*Aim*
Copy out word for word the lines of the data below, from the line holding "You are a computer-use agent. The" through the line holding "click(23, 85)", inclusive.

start Task material

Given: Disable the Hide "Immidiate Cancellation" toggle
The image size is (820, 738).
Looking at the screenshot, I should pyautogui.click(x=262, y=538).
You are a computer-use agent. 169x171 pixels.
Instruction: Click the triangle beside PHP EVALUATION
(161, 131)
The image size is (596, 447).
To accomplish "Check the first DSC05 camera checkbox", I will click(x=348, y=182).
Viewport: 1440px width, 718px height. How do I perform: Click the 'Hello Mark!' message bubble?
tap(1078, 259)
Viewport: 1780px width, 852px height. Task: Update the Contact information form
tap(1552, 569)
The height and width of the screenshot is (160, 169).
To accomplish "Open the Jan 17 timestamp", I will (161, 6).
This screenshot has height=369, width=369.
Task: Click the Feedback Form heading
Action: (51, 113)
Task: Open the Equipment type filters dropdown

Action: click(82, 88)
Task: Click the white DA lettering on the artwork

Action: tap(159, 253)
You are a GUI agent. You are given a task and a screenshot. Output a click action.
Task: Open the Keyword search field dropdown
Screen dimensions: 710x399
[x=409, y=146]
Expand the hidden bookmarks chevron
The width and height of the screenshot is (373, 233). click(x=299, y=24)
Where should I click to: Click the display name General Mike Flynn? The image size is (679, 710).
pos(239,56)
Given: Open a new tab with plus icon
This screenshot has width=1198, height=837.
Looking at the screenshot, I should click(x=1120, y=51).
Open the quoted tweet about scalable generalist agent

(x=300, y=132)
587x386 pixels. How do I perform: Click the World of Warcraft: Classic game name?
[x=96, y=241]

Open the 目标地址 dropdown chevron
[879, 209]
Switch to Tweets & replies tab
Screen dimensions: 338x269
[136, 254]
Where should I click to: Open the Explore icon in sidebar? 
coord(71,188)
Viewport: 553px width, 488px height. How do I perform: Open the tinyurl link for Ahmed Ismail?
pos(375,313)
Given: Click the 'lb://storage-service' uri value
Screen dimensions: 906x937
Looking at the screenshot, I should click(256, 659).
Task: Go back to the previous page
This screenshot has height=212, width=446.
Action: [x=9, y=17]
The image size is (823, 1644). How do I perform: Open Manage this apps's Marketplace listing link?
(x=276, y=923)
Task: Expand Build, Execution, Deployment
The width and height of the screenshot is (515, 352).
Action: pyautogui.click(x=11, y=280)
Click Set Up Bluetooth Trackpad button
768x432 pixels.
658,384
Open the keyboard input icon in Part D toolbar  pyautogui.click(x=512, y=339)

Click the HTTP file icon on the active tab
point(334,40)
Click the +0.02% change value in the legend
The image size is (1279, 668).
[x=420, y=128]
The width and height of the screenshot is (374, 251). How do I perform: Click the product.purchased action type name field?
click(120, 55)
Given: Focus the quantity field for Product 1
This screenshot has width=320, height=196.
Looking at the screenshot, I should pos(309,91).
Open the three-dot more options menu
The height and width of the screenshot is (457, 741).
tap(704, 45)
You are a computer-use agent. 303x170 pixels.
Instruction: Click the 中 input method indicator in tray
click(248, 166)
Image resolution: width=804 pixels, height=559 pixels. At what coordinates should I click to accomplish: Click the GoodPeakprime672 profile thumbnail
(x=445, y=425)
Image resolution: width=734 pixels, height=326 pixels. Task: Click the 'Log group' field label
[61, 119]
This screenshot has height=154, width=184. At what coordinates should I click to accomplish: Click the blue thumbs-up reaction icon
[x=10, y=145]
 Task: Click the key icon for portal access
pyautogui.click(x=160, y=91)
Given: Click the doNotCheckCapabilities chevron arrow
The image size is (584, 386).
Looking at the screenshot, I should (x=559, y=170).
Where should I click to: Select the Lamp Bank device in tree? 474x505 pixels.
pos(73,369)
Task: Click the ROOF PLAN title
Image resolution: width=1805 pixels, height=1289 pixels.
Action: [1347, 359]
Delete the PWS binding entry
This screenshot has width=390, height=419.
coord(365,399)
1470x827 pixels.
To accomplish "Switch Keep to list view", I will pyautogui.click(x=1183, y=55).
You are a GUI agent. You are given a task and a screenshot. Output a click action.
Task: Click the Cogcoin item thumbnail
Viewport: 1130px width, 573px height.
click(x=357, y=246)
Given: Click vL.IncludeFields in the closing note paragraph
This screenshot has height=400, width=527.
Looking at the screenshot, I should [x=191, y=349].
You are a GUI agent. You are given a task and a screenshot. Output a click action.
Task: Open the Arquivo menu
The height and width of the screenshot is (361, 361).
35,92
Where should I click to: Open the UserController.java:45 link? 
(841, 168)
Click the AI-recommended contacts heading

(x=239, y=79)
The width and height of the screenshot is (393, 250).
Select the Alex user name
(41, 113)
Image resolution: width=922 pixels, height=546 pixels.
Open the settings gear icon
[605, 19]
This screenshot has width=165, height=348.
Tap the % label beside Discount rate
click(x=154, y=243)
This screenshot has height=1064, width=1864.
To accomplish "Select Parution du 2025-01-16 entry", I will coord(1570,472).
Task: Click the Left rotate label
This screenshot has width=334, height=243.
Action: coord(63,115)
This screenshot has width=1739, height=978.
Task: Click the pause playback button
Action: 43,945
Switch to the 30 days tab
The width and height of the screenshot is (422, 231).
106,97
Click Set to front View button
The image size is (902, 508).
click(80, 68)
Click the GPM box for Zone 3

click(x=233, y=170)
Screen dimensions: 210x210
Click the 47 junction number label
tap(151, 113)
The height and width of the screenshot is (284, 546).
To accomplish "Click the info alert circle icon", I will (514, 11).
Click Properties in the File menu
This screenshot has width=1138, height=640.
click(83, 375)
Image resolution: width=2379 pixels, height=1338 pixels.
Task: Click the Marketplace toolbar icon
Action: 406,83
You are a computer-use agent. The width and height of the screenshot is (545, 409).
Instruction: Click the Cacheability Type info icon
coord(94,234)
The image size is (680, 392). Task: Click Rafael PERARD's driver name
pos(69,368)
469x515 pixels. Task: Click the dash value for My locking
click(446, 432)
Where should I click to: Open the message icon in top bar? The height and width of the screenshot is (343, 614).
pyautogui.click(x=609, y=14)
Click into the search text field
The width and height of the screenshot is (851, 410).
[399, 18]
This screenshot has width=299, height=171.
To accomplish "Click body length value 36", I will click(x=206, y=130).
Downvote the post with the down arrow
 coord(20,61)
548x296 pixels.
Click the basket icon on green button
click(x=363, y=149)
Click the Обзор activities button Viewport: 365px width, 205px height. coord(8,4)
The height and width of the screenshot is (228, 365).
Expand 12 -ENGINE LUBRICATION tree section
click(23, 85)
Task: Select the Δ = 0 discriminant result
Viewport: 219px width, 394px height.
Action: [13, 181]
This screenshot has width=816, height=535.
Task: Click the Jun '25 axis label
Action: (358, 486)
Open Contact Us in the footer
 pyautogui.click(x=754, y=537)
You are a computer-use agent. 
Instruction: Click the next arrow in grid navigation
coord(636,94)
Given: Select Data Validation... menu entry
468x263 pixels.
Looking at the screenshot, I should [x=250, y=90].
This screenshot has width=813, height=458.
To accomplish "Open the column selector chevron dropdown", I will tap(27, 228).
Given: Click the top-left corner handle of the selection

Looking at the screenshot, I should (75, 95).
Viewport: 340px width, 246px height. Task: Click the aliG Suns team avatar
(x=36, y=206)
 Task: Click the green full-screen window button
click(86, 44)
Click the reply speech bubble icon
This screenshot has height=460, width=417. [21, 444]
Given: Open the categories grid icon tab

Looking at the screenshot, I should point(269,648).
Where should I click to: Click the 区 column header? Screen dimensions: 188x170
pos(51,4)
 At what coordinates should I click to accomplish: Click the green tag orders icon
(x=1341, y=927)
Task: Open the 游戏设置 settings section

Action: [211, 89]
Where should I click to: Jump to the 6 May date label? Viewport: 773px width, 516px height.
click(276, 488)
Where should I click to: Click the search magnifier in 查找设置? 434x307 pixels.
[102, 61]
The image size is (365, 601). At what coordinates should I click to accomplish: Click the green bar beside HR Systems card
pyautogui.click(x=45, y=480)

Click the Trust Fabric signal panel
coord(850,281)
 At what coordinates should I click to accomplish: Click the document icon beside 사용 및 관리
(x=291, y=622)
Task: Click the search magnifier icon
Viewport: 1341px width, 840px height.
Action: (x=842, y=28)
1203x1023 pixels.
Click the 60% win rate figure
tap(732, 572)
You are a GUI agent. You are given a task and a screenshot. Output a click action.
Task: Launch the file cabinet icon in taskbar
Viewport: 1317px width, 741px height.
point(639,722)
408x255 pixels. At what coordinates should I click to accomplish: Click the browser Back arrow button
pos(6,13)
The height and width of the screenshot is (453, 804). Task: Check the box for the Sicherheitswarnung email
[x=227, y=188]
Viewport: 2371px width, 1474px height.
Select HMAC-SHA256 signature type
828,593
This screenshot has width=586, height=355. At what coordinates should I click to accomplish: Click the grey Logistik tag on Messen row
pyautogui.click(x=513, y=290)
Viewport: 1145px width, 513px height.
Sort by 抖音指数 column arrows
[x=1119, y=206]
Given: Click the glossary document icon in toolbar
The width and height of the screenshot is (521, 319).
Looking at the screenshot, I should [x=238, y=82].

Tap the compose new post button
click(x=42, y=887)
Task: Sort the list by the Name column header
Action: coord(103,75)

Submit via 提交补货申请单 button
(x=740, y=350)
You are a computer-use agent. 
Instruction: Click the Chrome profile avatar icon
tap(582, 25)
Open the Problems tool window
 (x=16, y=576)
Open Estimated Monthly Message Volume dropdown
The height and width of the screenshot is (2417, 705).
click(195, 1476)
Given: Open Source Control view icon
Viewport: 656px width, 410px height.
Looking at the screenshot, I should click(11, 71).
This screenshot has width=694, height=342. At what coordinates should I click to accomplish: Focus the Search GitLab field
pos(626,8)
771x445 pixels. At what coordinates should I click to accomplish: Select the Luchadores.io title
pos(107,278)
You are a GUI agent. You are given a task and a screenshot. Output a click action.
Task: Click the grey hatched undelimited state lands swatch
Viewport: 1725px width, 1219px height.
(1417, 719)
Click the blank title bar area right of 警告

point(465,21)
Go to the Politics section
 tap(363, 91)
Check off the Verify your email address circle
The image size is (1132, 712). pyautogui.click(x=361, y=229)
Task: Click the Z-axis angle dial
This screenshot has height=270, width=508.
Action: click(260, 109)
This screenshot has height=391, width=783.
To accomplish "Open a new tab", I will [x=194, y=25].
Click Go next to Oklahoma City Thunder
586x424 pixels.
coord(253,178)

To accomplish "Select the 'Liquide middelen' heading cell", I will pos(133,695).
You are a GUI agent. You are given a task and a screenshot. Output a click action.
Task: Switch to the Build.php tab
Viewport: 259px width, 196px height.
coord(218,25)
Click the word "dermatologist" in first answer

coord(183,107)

end Task material

*Result below*
You are a computer-use agent. The width and height of the screenshot is (545, 409).
Instruction: Click the Cacheability Type info icon
coord(94,234)
The image size is (680, 392). Task: Click Rafael PERARD's driver name
pos(69,368)
469x515 pixels. Task: Click the dash value for My locking
click(446, 432)
Where should I click to: Open the message icon in top bar? The height and width of the screenshot is (343, 614).
pyautogui.click(x=609, y=14)
Click into the search text field
The width and height of the screenshot is (851, 410).
[399, 18]
This screenshot has width=299, height=171.
To accomplish "Click body length value 36", I will click(x=206, y=130).
Downvote the post with the down arrow
 coord(20,61)
548x296 pixels.
Click the basket icon on green button
click(x=363, y=149)
Click the Обзор activities button Viewport: 365px width, 205px height. coord(8,4)
The height and width of the screenshot is (228, 365).
Expand 12 -ENGINE LUBRICATION tree section
click(23, 85)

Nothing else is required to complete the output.